Entries taken from a collection
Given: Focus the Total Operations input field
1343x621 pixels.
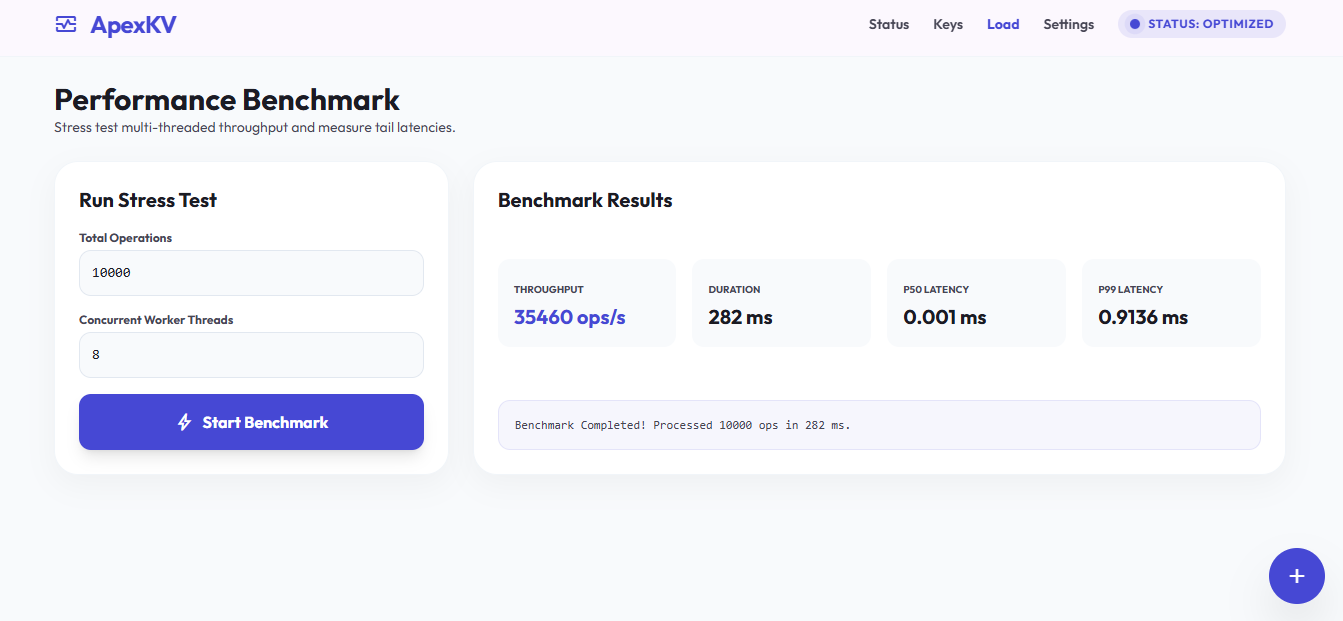Looking at the screenshot, I should coord(251,273).
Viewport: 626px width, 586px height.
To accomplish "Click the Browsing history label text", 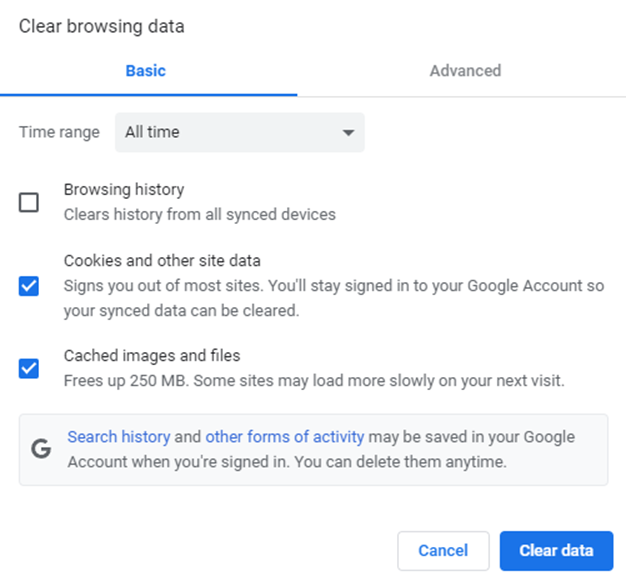I will pos(124,189).
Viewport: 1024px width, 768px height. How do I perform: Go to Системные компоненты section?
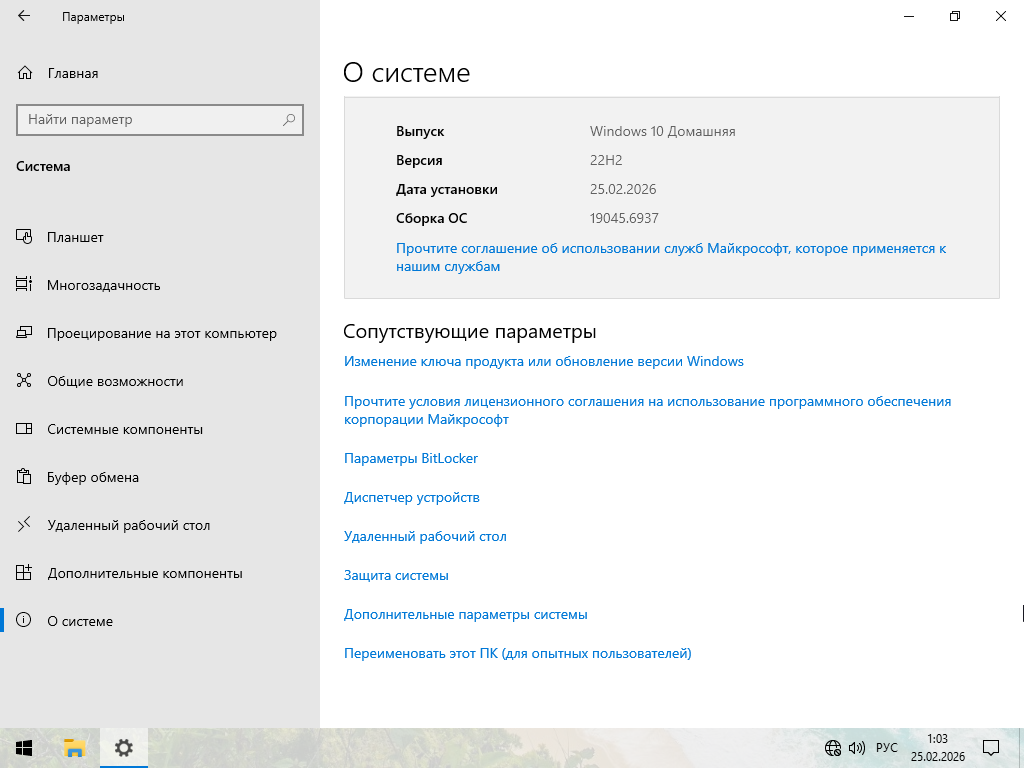(125, 429)
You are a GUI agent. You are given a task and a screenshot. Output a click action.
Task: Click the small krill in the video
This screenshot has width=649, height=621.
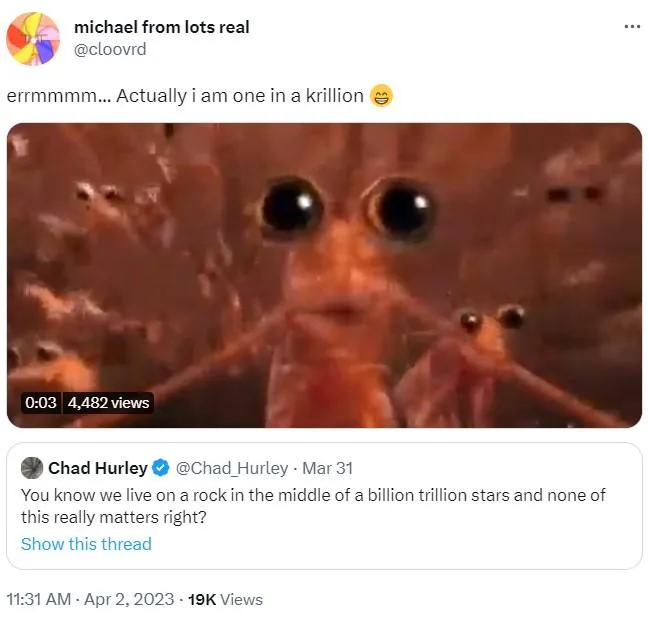(488, 356)
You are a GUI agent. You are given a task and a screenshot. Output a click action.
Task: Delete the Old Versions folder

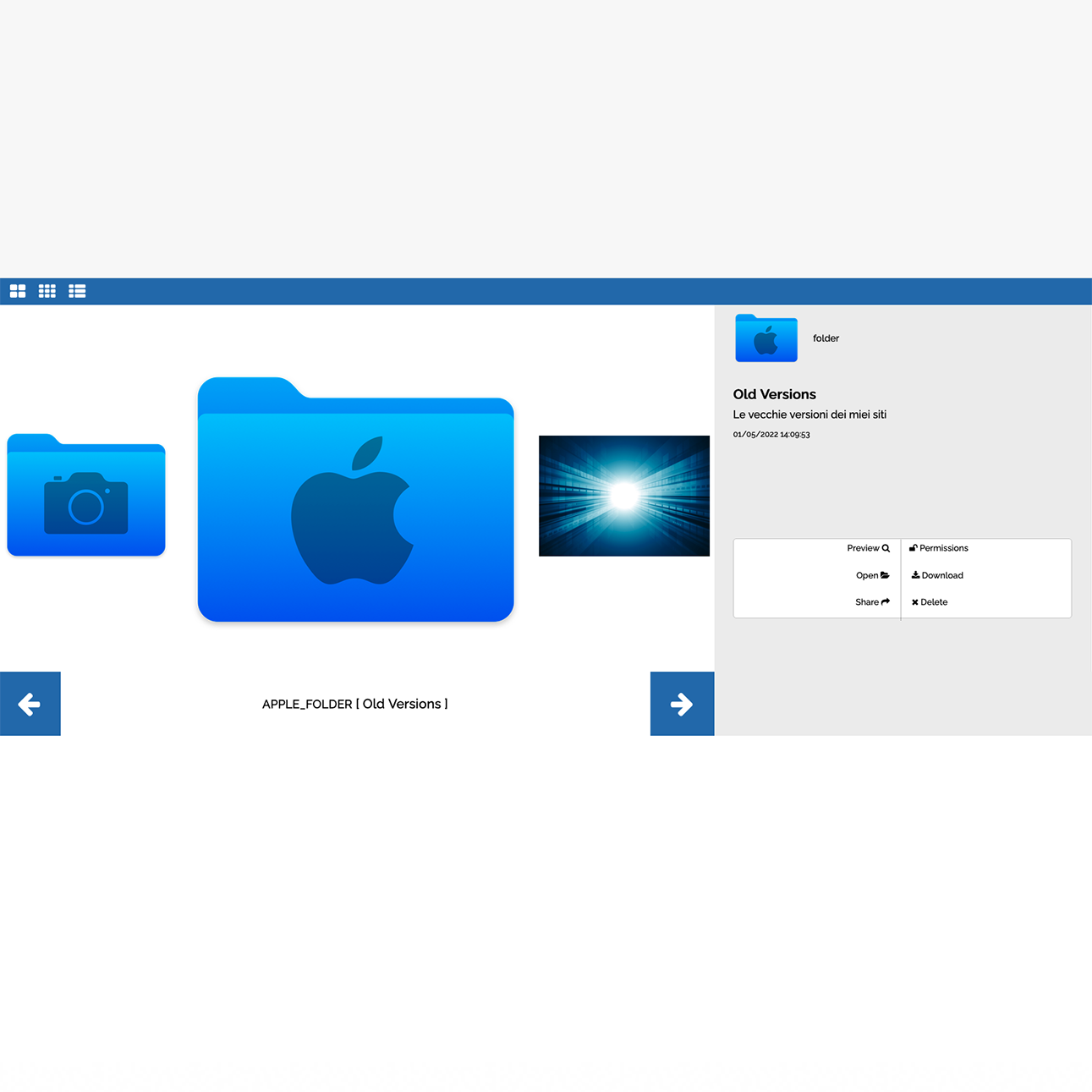(930, 602)
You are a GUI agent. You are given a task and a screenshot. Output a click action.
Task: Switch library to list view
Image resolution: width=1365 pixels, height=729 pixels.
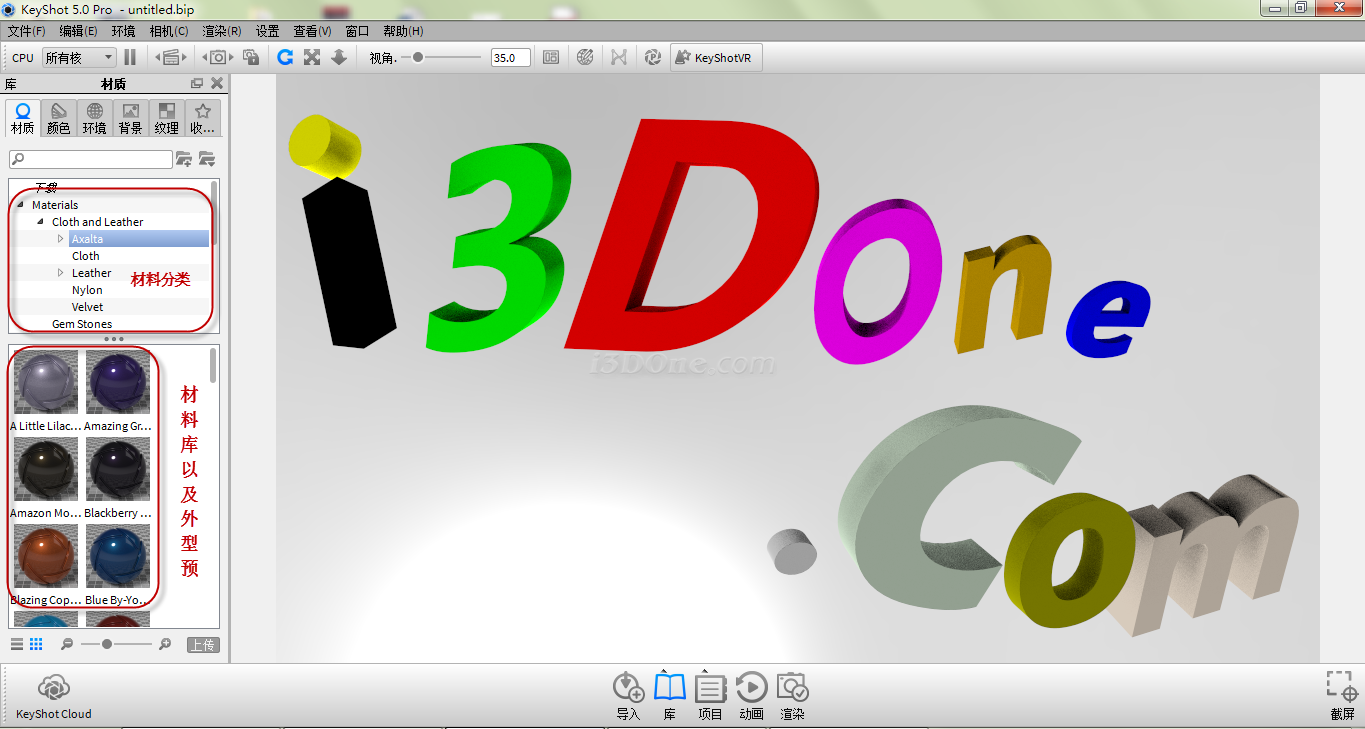click(x=17, y=644)
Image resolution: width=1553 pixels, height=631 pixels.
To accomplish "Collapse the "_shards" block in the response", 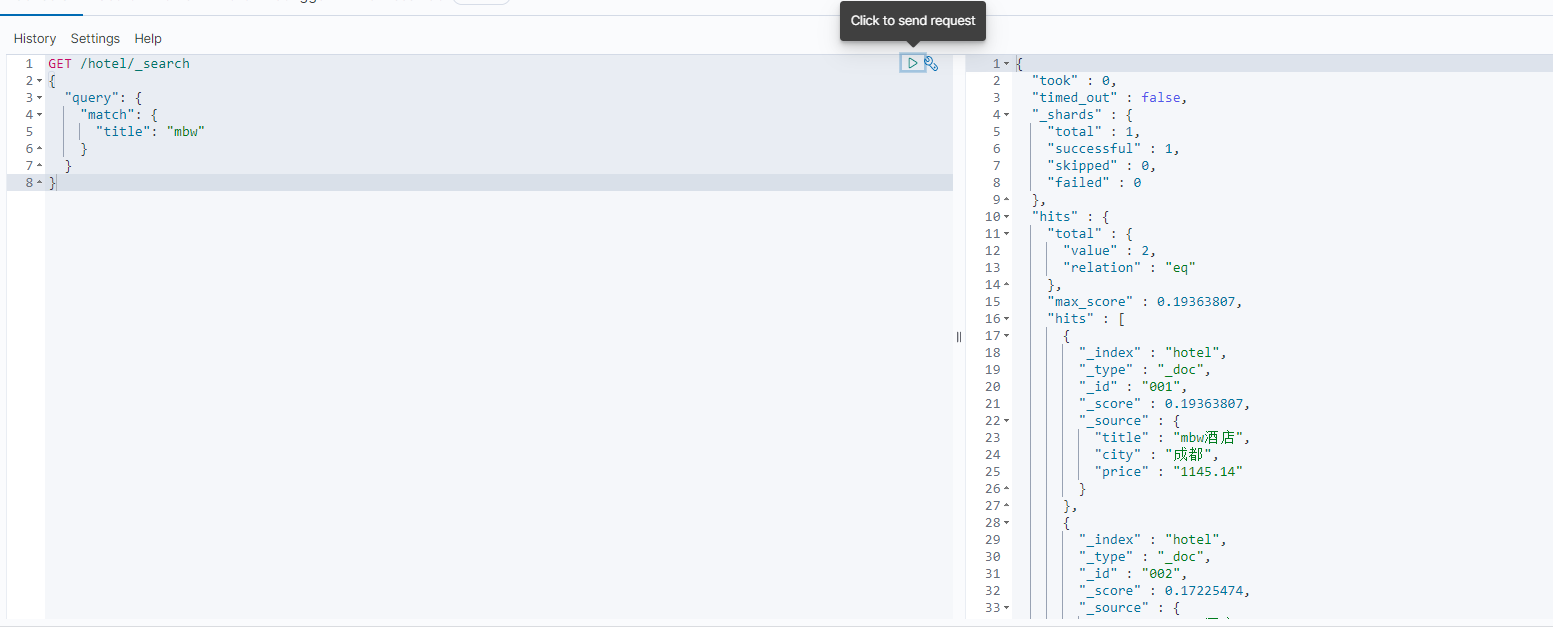I will click(x=1007, y=115).
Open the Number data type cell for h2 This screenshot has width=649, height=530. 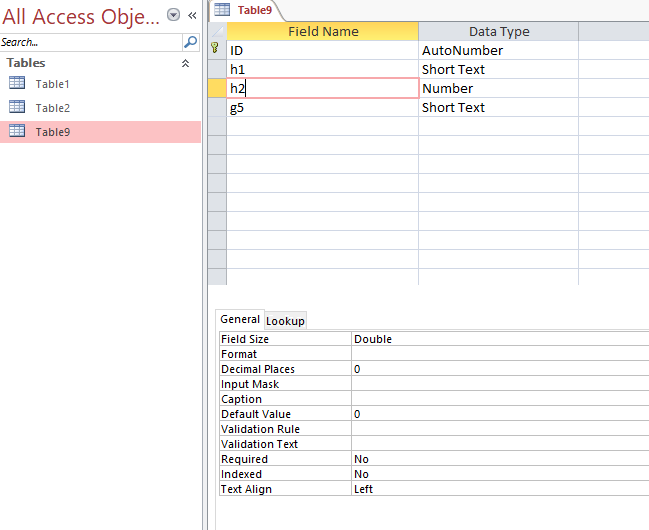[497, 88]
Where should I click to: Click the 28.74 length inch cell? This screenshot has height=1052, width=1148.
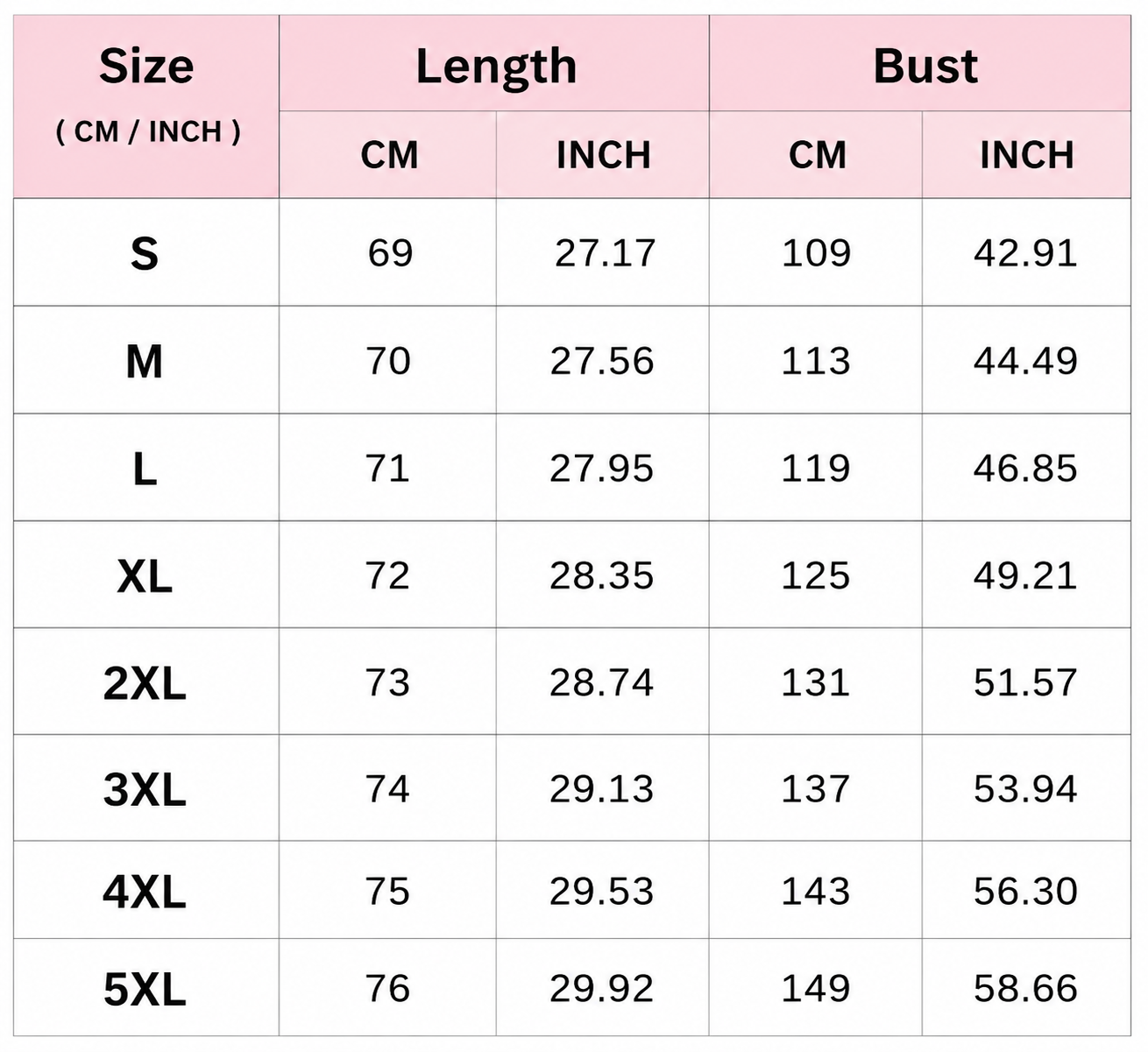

WHAT YOU NEED TO DO :: Exact copy, no pictures. Write out the lines in the entries above, starting with the line with "Task: Click the small krill in the video" and going on through the line with "Task: Switch library to list view", keeping both.

RESPONSE TO THE EXERCISE ::
Task: Click the small krill in the video
This screenshot has width=649, height=621.
(488, 356)
You are a GUI agent. You are given a task and a screenshot. Output a click action.
Task: Delete the Old Versions folder

(930, 602)
You are a GUI agent. You are given a task and a screenshot. Output a click action.
Task: Switch library to list view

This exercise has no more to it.